SOURCE DOCUMENT:
27. A system for providing credit to a prospective borrower wherein a credit aggregator agrees terms with at least one credit supplier and offers credit to borrowers up to a first limit in accordance with those terms, the credit aggregator establishing at least one credit agreement with the borrower for the purpose of providing credit to the borrower and at least one credit supply agreement with the at least one credit supplier from whom credit is obtained, the system including:

a means for the credit aggregator and credit suppliers to agree terms relating to the supply of credit;
a means for a prospective borrower to provide details of their credit requirements to the credit aggregator;
a means for the credit aggregator to assist the prospective borrower select from a range of credit supply terms to suit their credit requirements, the resulting selection forming a credit segmentation satisfying the borrower's credit requirements;
a means for the credit aggregator to forward details of prospective borrowers to credit suppliers;
a means for the credit aggregator to administer cash flows relating to a borrowers' credit agreement with the credit aggregator and means for the credit aggregator to administer cash flows relating to credit supply agreements between the credit aggregator and the at least one credit supplier.

28. A system according to claim 27 wherein existing borrowers advise credit aggregators of changes to their circumstances affecting their credit requirements.

29. A system according to claim 27 wherein the borrower, credit aggregator and credit suppliers each operate a computing device that is operably connected to a data communications network.

30. A system according to claim 29 wherein the data communications network effects communication between the borrower, credit aggregator and credit suppliers for the transfer of information required for the establishment of at least one credit agreement between the borrower and the credit aggregator and at least one credit agreement between the credit aggregator and a credit supplier.

31. A system according to claim 29 wherein the data communications network includes the internet.

32. A system according to claim 27 wherein communication between the borrower, credit aggregator and credit suppliers occurs by electronic mail messages.

33. A system according to claim 27 wherein the credit aggregator and/or any one or more of the credit suppliers assesses the borrowers credit capacity and advises the borrower of the outcome of that assessment.

34. A system for credit aggregation in an arrangement including a borrower, a plurality of credit suppliers and a credit aggregator, the system including:

a data communication network and communication devices enabling communication between the borrower, credit aggregator and the plurality of credit suppliers;
a web-site enabling a borrower to segment their total credit requirements amongst various credit suppliers and to provide personal details and details of any security to a credit aggregator;
a first computing means operably connected to the data communications network to receive information from the web-site and operable to assess the borrowing capacity of the borrower and the value of the security offered by the borrower based upon information obtained from the web-site;
a second computing means operably connected to the data communications network to receive information from the web-site and other sources and operable to assess the credit risk of the borrower;
wherein, in the event that a borrowers request for credit is accepted, the credit aggregator enters into at least one credit agreement with the borrower and separate agreements with the credit suppliers where the credit aggregator passes to the individual credit suppliers the credit and liquidity risk associated with the credit provided by the credit suppliers.

EXERCISE TASKS:
(1) Repeat the passage of the patent claims starting at "29. A system" and ending at "electronic mail messages.".
(2) Duplicate the lines of the records starting at the line that contains "Where should I click to: Select" and ending at the line that contains "pyautogui.click(x=355, y=487)", both of those lines included.
The patent claims and the records are unrelated material.

Word and element location data:

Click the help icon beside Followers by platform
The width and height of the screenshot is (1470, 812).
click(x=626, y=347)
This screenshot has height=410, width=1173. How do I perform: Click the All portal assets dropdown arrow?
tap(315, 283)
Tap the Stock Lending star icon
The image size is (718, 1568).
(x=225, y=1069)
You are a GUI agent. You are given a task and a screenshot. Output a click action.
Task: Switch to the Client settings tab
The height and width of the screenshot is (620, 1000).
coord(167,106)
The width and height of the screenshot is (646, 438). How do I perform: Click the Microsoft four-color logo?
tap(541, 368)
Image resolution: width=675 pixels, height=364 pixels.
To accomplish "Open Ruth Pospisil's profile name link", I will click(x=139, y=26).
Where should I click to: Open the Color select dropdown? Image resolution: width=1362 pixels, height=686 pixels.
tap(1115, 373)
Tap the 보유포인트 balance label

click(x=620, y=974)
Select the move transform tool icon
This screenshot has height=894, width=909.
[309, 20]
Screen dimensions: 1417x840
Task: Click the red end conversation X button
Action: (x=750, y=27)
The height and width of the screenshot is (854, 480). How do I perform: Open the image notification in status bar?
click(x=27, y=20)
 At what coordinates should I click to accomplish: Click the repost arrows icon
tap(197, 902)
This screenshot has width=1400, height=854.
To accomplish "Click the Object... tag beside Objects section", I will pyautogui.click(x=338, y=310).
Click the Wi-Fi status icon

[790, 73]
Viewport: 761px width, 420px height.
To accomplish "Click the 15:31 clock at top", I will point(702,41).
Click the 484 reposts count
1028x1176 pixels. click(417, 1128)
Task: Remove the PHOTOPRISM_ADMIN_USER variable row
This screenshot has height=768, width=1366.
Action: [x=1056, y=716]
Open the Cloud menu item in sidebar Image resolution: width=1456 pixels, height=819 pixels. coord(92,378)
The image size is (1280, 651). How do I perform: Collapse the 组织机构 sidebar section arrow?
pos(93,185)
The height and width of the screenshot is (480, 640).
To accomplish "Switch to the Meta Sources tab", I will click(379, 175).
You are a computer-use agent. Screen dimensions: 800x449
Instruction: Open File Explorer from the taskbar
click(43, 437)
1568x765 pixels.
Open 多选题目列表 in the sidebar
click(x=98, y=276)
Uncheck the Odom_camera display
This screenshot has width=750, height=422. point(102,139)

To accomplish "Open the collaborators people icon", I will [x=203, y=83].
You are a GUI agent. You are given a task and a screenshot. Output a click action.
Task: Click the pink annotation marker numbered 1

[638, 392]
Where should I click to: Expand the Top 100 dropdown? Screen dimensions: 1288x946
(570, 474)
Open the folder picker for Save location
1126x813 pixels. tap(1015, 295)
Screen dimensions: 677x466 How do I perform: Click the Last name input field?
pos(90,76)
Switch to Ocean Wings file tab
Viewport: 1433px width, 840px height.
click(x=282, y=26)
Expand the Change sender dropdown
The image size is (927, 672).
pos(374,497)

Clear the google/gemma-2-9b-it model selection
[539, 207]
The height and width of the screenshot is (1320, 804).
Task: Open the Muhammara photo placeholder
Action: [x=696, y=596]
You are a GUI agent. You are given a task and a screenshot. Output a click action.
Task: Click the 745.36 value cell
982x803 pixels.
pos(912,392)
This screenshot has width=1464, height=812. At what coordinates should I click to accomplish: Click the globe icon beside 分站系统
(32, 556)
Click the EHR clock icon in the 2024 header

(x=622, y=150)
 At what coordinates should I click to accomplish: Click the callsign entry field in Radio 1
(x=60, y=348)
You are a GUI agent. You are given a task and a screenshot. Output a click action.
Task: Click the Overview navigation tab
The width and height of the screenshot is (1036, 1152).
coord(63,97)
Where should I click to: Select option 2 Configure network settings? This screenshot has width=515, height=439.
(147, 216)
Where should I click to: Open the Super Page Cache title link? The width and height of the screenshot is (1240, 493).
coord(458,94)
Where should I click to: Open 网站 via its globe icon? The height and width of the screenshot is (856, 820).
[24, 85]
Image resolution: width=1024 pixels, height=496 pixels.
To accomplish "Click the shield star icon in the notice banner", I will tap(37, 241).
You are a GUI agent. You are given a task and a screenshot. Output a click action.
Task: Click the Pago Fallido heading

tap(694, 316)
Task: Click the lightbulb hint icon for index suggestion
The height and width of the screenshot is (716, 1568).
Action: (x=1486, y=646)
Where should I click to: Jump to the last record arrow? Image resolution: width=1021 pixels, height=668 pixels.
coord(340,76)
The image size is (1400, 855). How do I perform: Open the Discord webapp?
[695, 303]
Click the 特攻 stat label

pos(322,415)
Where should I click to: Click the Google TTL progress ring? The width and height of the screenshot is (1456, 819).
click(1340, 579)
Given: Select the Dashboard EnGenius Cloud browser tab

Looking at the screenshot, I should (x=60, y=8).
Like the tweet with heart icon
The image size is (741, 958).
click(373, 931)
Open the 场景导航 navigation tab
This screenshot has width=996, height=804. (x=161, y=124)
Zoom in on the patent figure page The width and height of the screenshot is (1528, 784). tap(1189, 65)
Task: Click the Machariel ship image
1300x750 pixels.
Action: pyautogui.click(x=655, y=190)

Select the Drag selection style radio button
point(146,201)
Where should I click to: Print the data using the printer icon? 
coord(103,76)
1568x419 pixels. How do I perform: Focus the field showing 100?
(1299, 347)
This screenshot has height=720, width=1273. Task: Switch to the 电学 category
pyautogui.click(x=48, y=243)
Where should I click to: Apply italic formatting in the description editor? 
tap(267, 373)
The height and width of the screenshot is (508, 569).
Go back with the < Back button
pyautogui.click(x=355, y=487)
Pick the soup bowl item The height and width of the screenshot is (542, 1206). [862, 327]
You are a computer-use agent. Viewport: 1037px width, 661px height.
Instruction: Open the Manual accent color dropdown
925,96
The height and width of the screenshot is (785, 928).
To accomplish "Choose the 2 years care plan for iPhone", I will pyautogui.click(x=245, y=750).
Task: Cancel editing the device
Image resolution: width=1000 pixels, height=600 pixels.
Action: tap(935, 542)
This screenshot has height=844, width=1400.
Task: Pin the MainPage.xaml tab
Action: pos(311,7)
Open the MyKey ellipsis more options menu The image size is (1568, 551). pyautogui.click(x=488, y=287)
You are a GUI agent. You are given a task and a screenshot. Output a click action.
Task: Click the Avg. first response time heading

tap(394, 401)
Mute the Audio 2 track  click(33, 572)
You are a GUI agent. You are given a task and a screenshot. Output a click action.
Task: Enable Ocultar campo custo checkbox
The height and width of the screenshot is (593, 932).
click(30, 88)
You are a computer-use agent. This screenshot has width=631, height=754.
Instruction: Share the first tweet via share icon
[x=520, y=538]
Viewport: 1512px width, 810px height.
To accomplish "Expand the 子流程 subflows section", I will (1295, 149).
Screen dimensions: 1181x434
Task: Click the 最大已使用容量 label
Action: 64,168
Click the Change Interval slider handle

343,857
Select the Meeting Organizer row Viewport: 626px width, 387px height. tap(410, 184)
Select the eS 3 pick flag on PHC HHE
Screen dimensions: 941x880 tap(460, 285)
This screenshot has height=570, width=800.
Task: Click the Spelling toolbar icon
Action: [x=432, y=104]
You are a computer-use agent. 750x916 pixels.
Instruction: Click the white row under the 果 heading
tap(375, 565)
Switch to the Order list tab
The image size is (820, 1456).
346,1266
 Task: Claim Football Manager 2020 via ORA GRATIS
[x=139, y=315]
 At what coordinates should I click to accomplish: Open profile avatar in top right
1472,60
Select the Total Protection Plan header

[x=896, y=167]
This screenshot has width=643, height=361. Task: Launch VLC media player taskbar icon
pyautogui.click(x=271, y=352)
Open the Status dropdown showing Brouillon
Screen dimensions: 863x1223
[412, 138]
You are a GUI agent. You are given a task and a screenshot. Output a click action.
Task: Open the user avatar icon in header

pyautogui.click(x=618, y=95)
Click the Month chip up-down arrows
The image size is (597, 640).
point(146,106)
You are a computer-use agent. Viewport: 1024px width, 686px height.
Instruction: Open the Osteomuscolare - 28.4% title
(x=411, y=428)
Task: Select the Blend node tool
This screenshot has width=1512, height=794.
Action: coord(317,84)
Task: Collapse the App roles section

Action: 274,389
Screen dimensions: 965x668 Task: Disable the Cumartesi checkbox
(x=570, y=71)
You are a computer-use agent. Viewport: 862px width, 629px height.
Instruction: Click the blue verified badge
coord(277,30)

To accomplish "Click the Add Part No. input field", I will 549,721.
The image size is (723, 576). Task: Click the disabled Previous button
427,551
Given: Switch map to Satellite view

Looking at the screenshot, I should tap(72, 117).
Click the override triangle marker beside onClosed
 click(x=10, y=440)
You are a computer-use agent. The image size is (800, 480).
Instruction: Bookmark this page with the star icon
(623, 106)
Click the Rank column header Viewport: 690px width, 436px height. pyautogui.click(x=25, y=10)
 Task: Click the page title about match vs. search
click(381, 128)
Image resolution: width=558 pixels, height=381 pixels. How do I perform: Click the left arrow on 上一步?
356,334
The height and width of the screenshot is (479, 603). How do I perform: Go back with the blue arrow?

RESULTS BY TASK:
(1)
29. A system according to claim 27 wherein the borrower, credit aggregator and credit suppliers each operate a computing device that is operably connected to a data communications network.

30. A system according to claim 29 wherein the data communications network effects communication between the borrower, credit aggregator and credit suppliers for the transfer of information required for the establishment of at least one credit agreement between the borrower and the credit aggregator and at least one credit agreement between the credit aggregator and a credit supplier.

31. A system according to claim 29 wherein the data communications network includes the internet.

32. A system according to claim 27 wherein communication between the borrower, credit aggregator and credit suppliers occurs by electronic mail messages.

(2)
Where should I click to: Select option 2 Configure network settings? This screenshot has width=515, height=439.
(147, 216)
Where should I click to: Open the Super Page Cache title link? The width and height of the screenshot is (1240, 493).
coord(458,94)
Where should I click to: Open 网站 via its globe icon? The height and width of the screenshot is (856, 820).
[24, 85]
Image resolution: width=1024 pixels, height=496 pixels.
To accomplish "Click the shield star icon in the notice banner", I will tap(37, 241).
You are a GUI agent. You are given a task and a screenshot. Output a click action.
Task: Click the Pago Fallido heading

tap(694, 316)
Task: Click the lightbulb hint icon for index suggestion
The height and width of the screenshot is (716, 1568).
Action: (x=1486, y=646)
Where should I click to: Jump to the last record arrow? Image resolution: width=1021 pixels, height=668 pixels.
coord(340,76)
The image size is (1400, 855). How do I perform: Open the Discord webapp?
[695, 303]
Click the 特攻 stat label

pos(322,415)
Where should I click to: Click the Google TTL progress ring? The width and height of the screenshot is (1456, 819).
click(1340, 579)
Given: Select the Dashboard EnGenius Cloud browser tab

Looking at the screenshot, I should (x=60, y=8).
Like the tweet with heart icon
The image size is (741, 958).
click(373, 931)
Open the 场景导航 navigation tab
This screenshot has width=996, height=804. (x=161, y=124)
Zoom in on the patent figure page The width and height of the screenshot is (1528, 784). tap(1189, 65)
Task: Click the Machariel ship image
1300x750 pixels.
Action: pyautogui.click(x=655, y=190)

Select the Drag selection style radio button
point(146,201)
Where should I click to: Print the data using the printer icon? 
coord(103,76)
1568x419 pixels. How do I perform: Focus the field showing 100?
(1299, 347)
This screenshot has height=720, width=1273. Task: Switch to the 电学 category
pyautogui.click(x=48, y=243)
Where should I click to: Apply italic formatting in the description editor? 
tap(267, 373)
The height and width of the screenshot is (508, 569).
Go back with the < Back button
pyautogui.click(x=355, y=487)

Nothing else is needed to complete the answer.